▶ What to work on:
Although the records contain pictures, repeat only the text of every line exactly.

▶ Pixel coordinate grounding data:
[Start of section]

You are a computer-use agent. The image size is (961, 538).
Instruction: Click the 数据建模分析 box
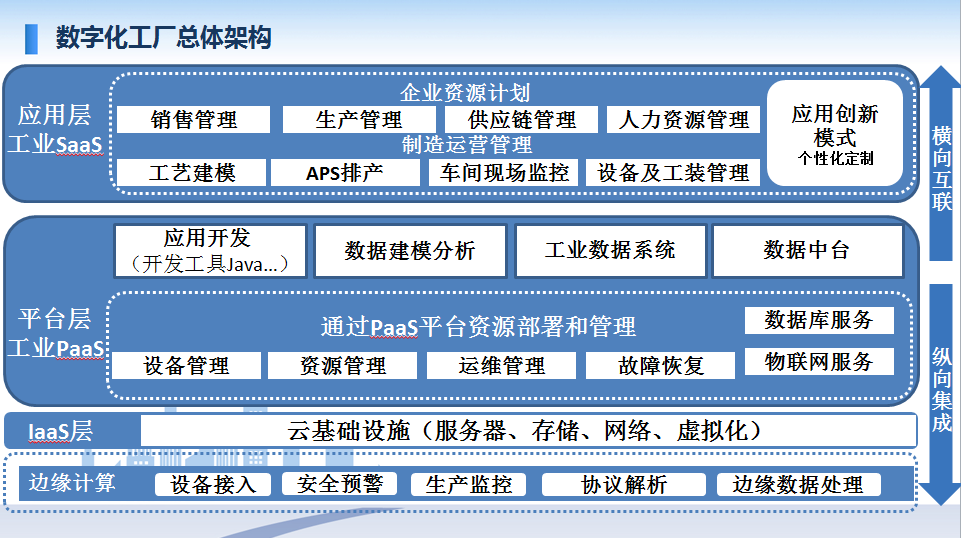[x=410, y=250]
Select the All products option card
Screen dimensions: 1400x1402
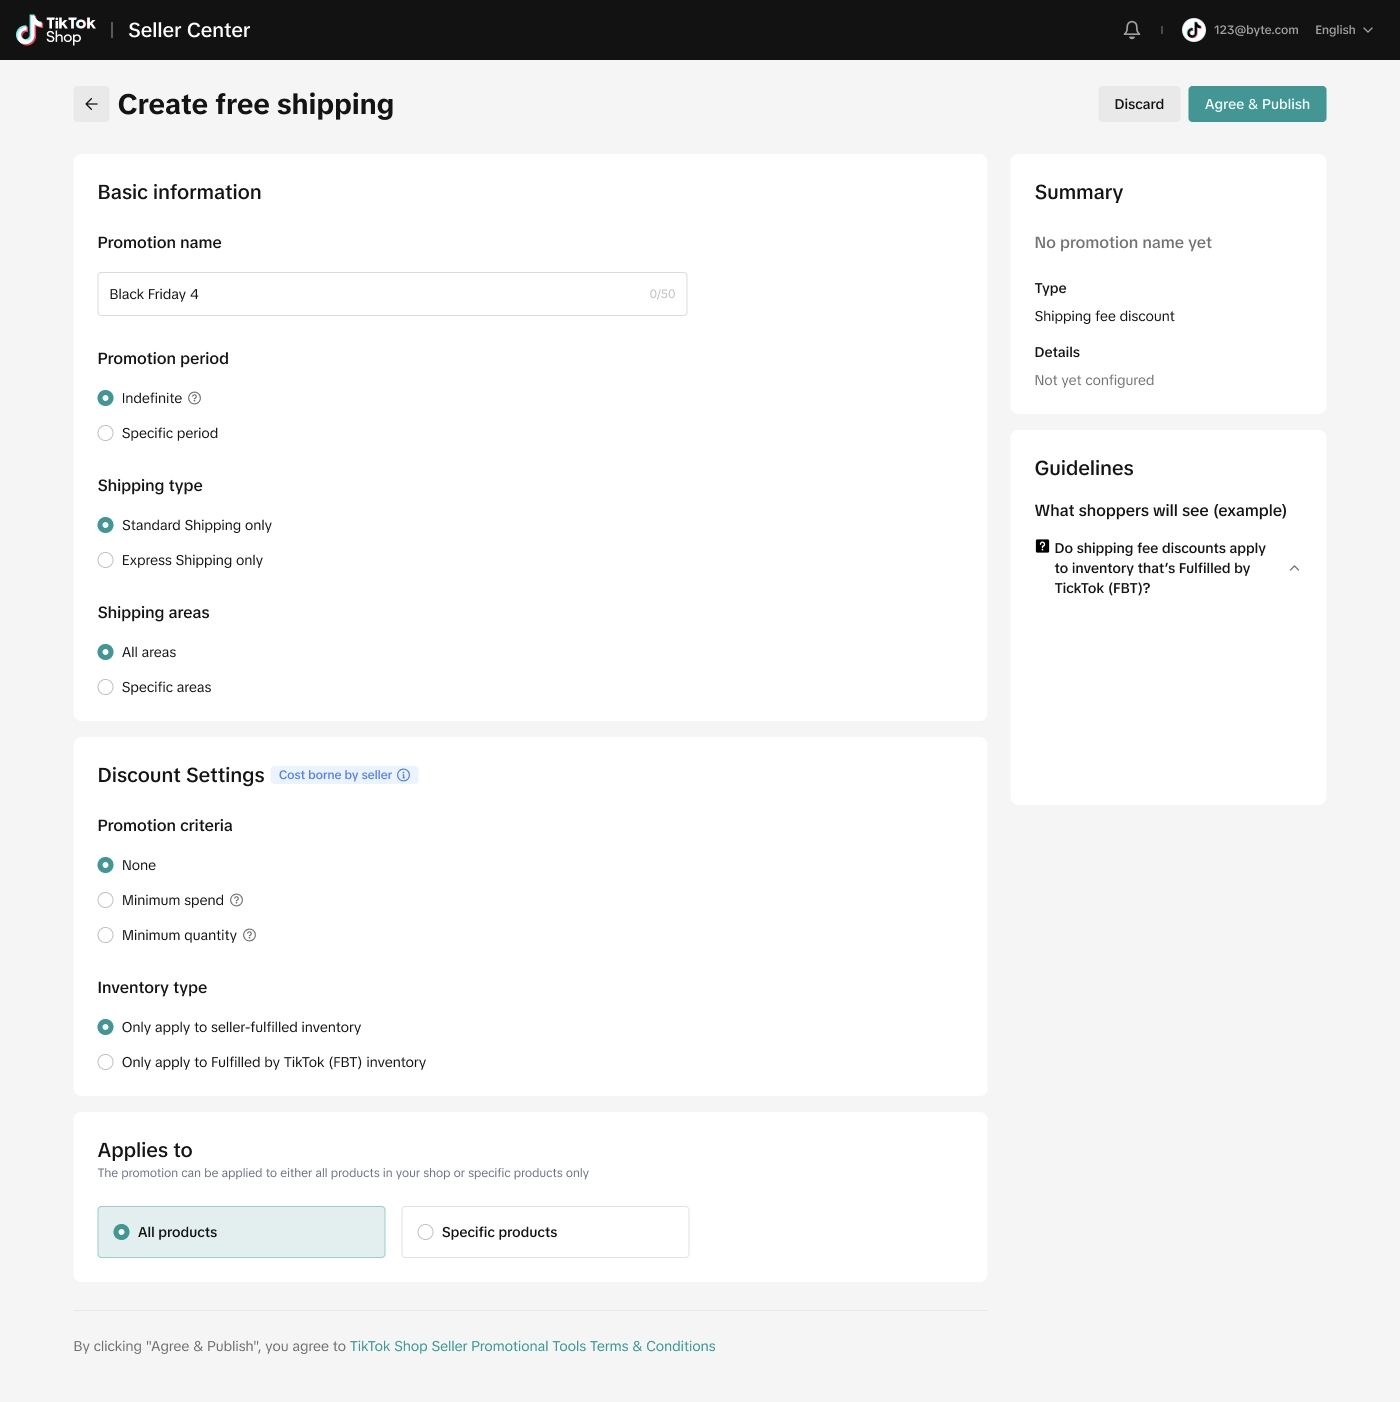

[End of section]

▶ Your response:
You are a computer-use agent. The image size is (961, 538).
Instruction: Click the 数据建模分析 box
[x=410, y=250]
Select the All products option card
Screen dimensions: 1400x1402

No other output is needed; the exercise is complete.